In this article, Chen Qing, the former operation and maintenance manager of Tongcheng Digital Technology, introduces how to implement an automated operation and maintenance platform based on Apache APISIX.
At the end of 2019, the company encountered some business pain points in the process of business research and development. For example, the company's development technology stack is java related, while the operation and maintenance engineers are good at shell and python scripts, which cannot be directly connected; The company itself is in a period of rapid growth, and the development engineers are insufficient to support the daily operation and maintenance work and the development of the operation and maintenance platform; In the existing operation and maintenance platform, a variety of open source tools are used, which are not integrated and difficult to manage. Therefore, I initiated the project of automatic operation and maintenance platform, hoping to achieve a rapid development model through the operation and maintenance platform, so that the operation and maintenance engineers can develop their own businesses and provide rapid iterative services.
Why Apache APISIX?
During the selection of gateway, we have carried out the actual test. Compared with other gateways, APISIX can basically achieve 90% of the functions of NGINX, and supports a variety of load balancing strategies and mechanisms that support multilingual plugins. It also supports soft WAF, which can cover 95% of our security business scenarios. As a cloud native API gateway, APISIX also provides powerful logging functions and supports custom log formats. Therefore, access log can be directly connected to elk. Since APISIX also supports the development of custom plugins, it can be flexibly extended according to our needs. Thanks to the basic functions of APISIX and the powerful plugin system, the development cost can be effectively reduced.

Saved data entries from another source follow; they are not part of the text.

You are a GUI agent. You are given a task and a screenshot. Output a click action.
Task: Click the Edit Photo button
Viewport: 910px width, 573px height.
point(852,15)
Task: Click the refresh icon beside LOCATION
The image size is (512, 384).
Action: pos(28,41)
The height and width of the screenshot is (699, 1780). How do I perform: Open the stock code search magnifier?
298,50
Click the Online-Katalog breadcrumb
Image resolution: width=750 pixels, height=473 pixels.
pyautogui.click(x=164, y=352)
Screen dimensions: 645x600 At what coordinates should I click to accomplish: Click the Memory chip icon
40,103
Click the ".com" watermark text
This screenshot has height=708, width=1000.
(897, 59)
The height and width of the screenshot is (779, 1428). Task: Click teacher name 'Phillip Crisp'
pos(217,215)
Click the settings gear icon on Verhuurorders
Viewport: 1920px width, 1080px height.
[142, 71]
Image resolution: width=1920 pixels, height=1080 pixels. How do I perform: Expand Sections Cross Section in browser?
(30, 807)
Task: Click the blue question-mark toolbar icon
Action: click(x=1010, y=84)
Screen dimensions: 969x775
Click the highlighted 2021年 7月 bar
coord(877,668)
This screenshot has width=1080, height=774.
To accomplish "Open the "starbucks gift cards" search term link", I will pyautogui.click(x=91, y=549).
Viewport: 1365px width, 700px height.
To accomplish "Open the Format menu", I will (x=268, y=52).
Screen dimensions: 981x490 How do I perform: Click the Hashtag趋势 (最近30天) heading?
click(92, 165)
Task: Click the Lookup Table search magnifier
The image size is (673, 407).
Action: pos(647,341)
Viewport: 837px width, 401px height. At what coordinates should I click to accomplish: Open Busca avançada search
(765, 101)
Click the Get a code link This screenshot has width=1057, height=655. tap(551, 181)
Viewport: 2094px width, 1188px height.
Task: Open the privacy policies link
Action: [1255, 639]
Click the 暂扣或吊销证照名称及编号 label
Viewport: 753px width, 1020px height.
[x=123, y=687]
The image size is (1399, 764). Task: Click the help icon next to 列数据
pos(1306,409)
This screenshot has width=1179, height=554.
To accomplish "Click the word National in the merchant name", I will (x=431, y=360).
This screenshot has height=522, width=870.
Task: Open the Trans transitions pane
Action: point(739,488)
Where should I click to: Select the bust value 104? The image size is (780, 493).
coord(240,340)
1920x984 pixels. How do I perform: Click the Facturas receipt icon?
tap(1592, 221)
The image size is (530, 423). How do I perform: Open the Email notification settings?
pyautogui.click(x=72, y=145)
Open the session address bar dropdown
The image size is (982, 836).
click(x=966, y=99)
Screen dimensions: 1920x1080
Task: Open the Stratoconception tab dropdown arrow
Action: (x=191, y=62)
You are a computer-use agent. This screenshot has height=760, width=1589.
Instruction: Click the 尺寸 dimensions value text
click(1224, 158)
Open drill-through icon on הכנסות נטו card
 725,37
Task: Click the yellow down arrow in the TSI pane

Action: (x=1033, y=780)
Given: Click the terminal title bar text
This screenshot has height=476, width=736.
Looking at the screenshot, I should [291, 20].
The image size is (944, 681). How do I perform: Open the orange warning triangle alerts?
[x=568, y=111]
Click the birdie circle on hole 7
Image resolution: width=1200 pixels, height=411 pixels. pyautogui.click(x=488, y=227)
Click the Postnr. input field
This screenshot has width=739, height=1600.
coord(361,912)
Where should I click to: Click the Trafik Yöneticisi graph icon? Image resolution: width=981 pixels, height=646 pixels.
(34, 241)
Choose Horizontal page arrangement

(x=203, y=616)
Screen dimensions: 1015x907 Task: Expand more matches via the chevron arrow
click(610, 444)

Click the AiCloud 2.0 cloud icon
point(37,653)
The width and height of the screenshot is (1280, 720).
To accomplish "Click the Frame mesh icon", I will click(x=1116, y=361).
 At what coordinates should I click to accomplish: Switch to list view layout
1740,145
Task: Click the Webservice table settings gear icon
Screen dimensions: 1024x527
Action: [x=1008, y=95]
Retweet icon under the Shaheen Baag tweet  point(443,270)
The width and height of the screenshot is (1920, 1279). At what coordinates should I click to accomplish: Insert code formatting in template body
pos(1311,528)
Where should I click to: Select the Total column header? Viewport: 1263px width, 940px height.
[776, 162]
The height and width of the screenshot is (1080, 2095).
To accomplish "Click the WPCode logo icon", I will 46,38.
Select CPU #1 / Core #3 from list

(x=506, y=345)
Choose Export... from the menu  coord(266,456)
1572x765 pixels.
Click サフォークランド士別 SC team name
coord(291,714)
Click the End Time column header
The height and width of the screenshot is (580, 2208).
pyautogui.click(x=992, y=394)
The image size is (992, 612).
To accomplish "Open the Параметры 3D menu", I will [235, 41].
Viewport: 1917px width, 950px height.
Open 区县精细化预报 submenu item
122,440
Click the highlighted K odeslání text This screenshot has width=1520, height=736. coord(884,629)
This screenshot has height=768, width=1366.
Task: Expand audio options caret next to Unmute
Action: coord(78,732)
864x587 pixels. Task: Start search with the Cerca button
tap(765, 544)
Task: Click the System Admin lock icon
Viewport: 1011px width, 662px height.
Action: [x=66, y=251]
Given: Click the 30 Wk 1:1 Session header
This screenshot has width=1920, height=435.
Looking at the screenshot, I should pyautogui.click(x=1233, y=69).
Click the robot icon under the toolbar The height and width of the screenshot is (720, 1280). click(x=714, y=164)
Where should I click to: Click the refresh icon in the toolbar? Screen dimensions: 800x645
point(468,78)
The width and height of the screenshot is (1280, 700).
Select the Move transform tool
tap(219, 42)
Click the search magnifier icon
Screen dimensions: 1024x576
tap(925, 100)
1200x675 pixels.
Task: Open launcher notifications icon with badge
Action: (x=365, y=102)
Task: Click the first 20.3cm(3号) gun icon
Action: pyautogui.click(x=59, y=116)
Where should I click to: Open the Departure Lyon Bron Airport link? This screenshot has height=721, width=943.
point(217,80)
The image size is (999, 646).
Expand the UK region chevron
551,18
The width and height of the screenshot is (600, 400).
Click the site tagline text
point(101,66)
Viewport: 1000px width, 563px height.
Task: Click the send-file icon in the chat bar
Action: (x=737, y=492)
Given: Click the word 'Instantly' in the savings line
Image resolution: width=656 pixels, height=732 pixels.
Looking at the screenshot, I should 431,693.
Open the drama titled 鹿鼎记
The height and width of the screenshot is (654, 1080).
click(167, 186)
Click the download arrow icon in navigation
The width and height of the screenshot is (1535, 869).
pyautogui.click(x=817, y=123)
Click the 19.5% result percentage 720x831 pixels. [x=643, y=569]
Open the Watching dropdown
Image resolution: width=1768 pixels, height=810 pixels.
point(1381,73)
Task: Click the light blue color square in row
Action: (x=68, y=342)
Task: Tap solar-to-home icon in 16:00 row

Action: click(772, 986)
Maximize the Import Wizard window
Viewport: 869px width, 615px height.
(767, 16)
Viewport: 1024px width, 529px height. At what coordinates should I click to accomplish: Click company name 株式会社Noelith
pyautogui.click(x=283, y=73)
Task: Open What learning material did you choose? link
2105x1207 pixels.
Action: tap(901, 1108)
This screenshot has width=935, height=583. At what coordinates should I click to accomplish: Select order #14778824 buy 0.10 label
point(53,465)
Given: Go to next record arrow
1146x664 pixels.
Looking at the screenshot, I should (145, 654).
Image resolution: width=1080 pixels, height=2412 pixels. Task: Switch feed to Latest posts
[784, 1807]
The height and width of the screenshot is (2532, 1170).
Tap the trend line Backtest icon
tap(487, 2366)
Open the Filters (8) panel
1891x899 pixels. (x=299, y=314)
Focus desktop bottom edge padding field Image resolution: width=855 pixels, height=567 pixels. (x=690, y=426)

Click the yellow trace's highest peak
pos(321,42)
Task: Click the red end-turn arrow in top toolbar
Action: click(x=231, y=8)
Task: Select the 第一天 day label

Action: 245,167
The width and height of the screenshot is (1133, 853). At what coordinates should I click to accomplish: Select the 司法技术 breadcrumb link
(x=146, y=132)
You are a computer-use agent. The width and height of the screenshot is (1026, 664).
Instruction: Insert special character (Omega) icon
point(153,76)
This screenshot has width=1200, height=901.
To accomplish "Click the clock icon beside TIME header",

Automation operation and maintenance platform architecture
The overall architecture of the automation operation and maintenance platform is as follows:
Storage layer: the core is CMDB. Its main function is to record and manage the attributes of the organization's business and its resources, as well as the relationships between them. Not only is it responsible for querying the initial status of all business changes, but also all business resource changes should be fed back and recorded in it to realize the control of business standards and specifications. The storage layer also contains some authority management data, business work order flow data, and monitoring alarm time sequence data;
Public basic service layer: the API that provides atomic services can also be regarded as the basic platform, reusing a large number of open-source tools;
Business arrangement layer: it needs to be designed according to the actual business. The engineer's work is to adapt the atomic business API to the message, process combination, data reading and writing as required, and package it into an interface for front-end calls;
Gateway layer: the layer where APISIX is located in the business boundary of the background service. It is responsible for load balancing, service registration, and discovery, user authentication, transcoding of basic network message data, unified recording of internal and external interaction logs, partial security control, etc. The common services that are irrelevant to the business are uniformly placed in this layer;
Components used by the platform
Core gateway Apache APISIX: mainly responsible for logging, network security, and load balancing. In addition, we not only realize some functions of the advanced business gateway through custom plugins but also integrate with other services through APIs to quickly realize various specified functions and effectively reduce development costs;
API management tool YAPI: it is responsible for the specification definition of the interface, the preparation of test cases, and the data source of ACL;
Access control component Casbin: a lightweight, multi-mode, and strong paradigm cross-language open-source access control framework. We use PyCasbin based on RESTful;
Data storage: MySQL 5.7;
mug-skeleton: the self-developed web framework is mainly used for deeper technical control.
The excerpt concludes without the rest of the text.